ETF Fees, Flows, & Performance
In the latest episode of ETF Prime, VettaFi’s vice chair Tom Lydon offered perspective on the strong start to 2023 for several ETF categories. Later in the episode, FactSet’s Elisabeth Kashner highlighted the latest ETF flow and fee trends.
Return of The Cathie Wood-Type Companies … And Emerging Markets
After pretty bearish sentiments at the end of 2022, it’s been a rather odd start to the year for ETFs. Funds and sectors that struggled in 2022, particularly disruptive technology and emerging markets funds, are rebounding so far this year. The ARK Innovation Fund (ARKK) had its best single month of performance in January. Some blockchain ETFs are up 80% to even 100%. International ETFs also continue to outperform. The 50 most shorted stocks in the Russell 3000 are up 15% this year as of January 26.
“We’re seeing those areas of the market that got crunched the most in 2022 are having the best time in the market so far year-to-date,” Lydon said, citing “disruptive, Cathie Wood-type” technology companies and emerging markets, “specifically China,” as the big winners so far this year that have rebounded from “the lows that we saw in the beginning of November.”
Lydon added that “those areas have declined so much that it makes sense at some point in time they will recover. It’s not as though these companies are going to go away. They will recover.”
Plus, looking at both the short- and long-term trends, whether it be in the form of a 50- or 200-day moving average, “those areas right now look to be positive, especially areas like China and emerging markets that have been so unloved for the last five years.”

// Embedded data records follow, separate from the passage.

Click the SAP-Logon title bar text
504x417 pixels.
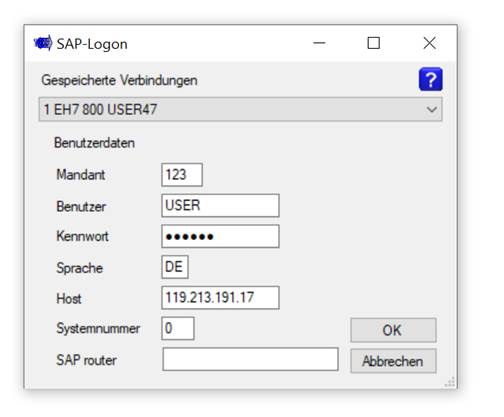point(92,44)
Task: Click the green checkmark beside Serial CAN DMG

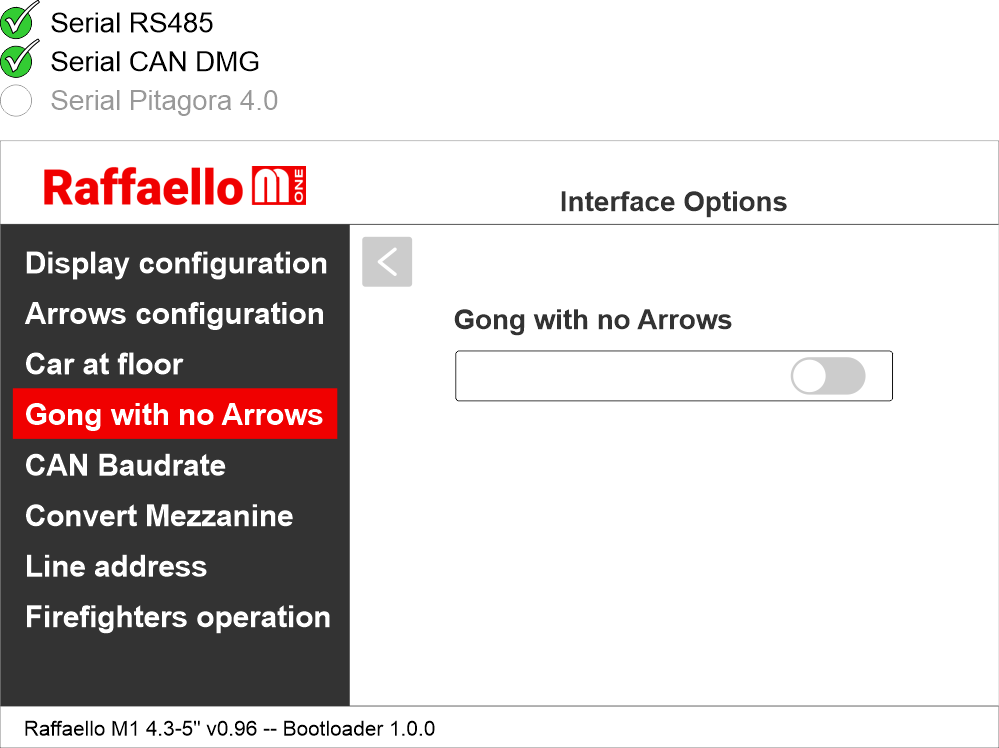Action: 18,60
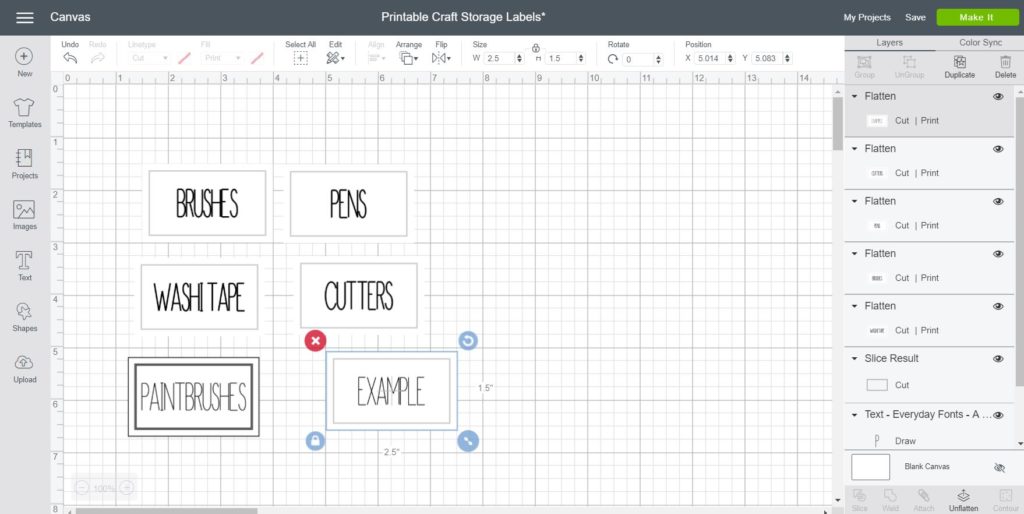Click the Duplicate layer icon
This screenshot has width=1024, height=514.
point(959,66)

More Advisor Confidence in Growth, Tech, and Fixed Income
With inflation cooling down, investors are anticipating the Federal Reserve to pivot from its hawkish position on raising interest rates. If that happens, that could theoretically foster an environment that favors riskier assets.
Lydon conceded that “the Fed has a tough job, and there’s never success in landing that Goldilocks scenario.” That said, he is seeing a couple things from advisors. Not only are they becoming “a little more confident in growth and technology,” but they’re also becoming going longer and higher on the fixed income side.
“You’re starting to see more advisors that are going longer in duration and… going up the yield curve,” Lydon said. “Where short duration high quality was really important, now, we’re seeing more appetite for corporates, more appetite for high yields, and with the idea that maybe a year or two from now you’re not going to get the yields that are offered today.”
He added that an advisor going further out on duration “might be able to lock in some decent yields and get back to that 60/40 allocation that many abandoned just a couple years ago.”
The Rise of International Stocks
Over the past 10 years, there was such a home country bias to U.S. investors, who were allocating less to developed countries and emerging markets. But that’s all changed now, and international stocks, both in emerging and developed markets, are “starting to take flight,” with more assets flowing overseas to funds that are outperforming.
“It’s not just being in the right spots but it’s the allocation that you have in the right spots,” said Lydon, adding that investors are diversifying not only to developed countries but also to EM.
“Now’s a great time to make sure you have some allocation overseas, because the price is right,” he added. “Don’t just be focused on U.S., don’t just be focused on large-cap.”